Dès ce moment, sa colère contre les historiens, — contre les historiens modernes, bien entendu : il adorait Tacite ; — sa colère contre les historiens ne connut plus de bornes ; et, quand il y avait, chez lui, présence d’amis et absence d’historiens, il s’écriait d’une voix tonnante :

— Croiriez-vous bien ceci, messieurs ? c’est qu’il y a aujourd’hui, en France, dans notre génération, dans nos rangs, des historiens qui s’avisent de copier le style des pères Berruyer, Catrou et Rouillé ? Oui, à chaque ligne de leurs batailles modernes, ils vous disent que trente mille hommes ont été taillés en pièces, ou qu’ils ont mordu la poussière, ou qu’ils sont restés couchés sur l’arène. Sont-ils vieux, ces jeunes gens ! L’autre jour, il y en a un qui, en racontant la bataille d’Austerlitz, a écrit cette phrase : « Vingt-cinq mille Russes étaient rangés en bataille sur un vaste étang gelé ; Napoléon ordonna que le feu fût dirigé contre cet étang. Les boulets brisèrent la glace, et les vingt-cinq mille Russes mordirent la poussière ! »

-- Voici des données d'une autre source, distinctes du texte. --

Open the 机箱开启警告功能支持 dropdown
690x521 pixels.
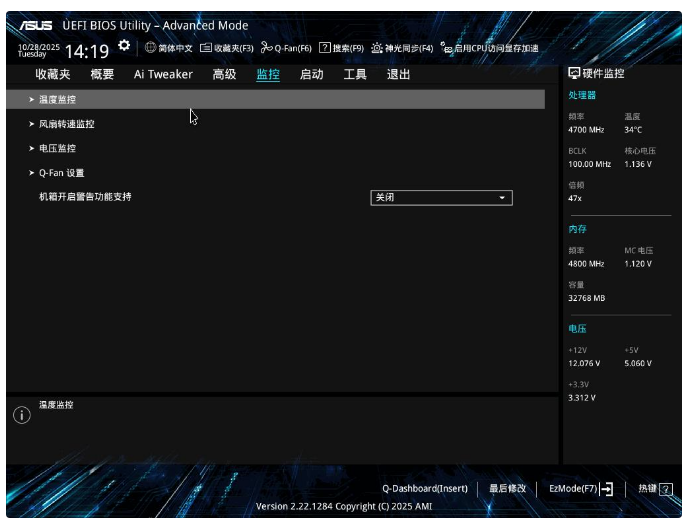[441, 198]
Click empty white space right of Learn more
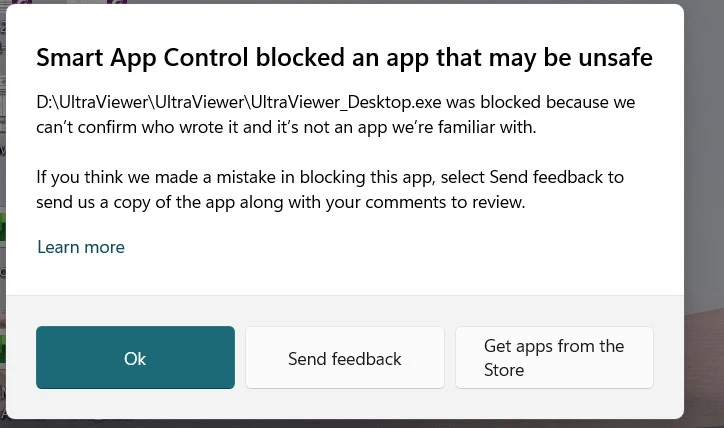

Ce qu’il y avait de curieux, c’est que la phrase se trouvait textuellement écrite dans un des résumés du temps.

La seconde observation que nous eussions dû faire expliquera cette comparaison que Rabbe avait risquée de lui à Hercule, et de Brézé à Pirithoüs.

Rabbe avait si bien contracté l’habitude des grandes formes oratoires et du langage distingué, qu’il ne pouvait jamais descendre au style familier dans ses relations subalternes.